Le moment vient pour la France de rallumer le flambeau qu'elle a éteint depuis 1815: celui des libertés proclamées partout dans le monde. Car si elle ne le fait pas, qui le fera à sa place?

De mon temps, l'Amérique promettait d'être une nation libre, et peut-être durant ses cent ou cent cinquante premières années tint-elle ses promesses. Mais les multiples scandales qui éclatent autour des pratiques d'espionnage auxquelles elle se livre montrent bien que le champion des libertés n'est plus que la pâle ombre de ce qu'il fut. Entre le poids excessif des mouches qui y encombrent la toile d'araignée et l'appétit des manufacturiers militaires, prêts à tous les conflits dans le monde pour vendre leur marchandise, l'Amérique n'est plus une démocratie, mais une puissance impériale aussi lourde à manoeuvrer qu'un galion dans la rade de Toulon.

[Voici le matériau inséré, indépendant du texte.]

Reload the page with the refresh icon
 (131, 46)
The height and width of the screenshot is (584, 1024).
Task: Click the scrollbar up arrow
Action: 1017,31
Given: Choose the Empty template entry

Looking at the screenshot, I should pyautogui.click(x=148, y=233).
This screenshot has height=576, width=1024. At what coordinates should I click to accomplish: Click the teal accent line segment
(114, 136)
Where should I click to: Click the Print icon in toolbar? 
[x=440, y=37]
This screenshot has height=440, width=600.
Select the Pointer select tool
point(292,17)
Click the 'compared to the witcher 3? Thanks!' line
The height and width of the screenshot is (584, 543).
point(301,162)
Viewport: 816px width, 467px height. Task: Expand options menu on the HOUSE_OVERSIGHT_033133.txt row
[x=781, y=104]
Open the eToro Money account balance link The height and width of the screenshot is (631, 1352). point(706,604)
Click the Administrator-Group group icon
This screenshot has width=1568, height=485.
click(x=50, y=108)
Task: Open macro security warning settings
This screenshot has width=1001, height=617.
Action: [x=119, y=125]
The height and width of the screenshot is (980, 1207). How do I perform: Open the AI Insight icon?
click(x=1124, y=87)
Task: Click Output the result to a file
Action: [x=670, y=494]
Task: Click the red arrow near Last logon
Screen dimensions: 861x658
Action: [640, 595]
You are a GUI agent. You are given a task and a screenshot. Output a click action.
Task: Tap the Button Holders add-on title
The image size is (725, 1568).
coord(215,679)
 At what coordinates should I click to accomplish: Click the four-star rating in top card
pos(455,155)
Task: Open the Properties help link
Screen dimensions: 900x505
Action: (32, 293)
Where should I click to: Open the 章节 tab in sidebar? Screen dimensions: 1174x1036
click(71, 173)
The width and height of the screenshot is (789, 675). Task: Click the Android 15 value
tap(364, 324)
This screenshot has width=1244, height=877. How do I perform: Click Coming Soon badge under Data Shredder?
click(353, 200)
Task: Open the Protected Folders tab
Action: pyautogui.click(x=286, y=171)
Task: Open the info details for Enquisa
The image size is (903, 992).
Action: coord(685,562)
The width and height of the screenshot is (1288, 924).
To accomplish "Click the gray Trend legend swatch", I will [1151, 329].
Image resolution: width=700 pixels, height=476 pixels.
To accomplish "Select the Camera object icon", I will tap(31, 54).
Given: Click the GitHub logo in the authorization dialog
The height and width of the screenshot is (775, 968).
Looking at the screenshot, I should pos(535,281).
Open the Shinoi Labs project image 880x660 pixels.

Heureusement que l'empereur américain tient à sa disposition une grande et rapide planche à billets.

Elle lui permet de payer toutes ses dépenses somptuaires en monnaie de singe, et de s'endetter sans limite en sachant avec évidence qu'il ne remboursera pas plus que la France elle-même n'honorera ses engagements. Tout est affaire de temps.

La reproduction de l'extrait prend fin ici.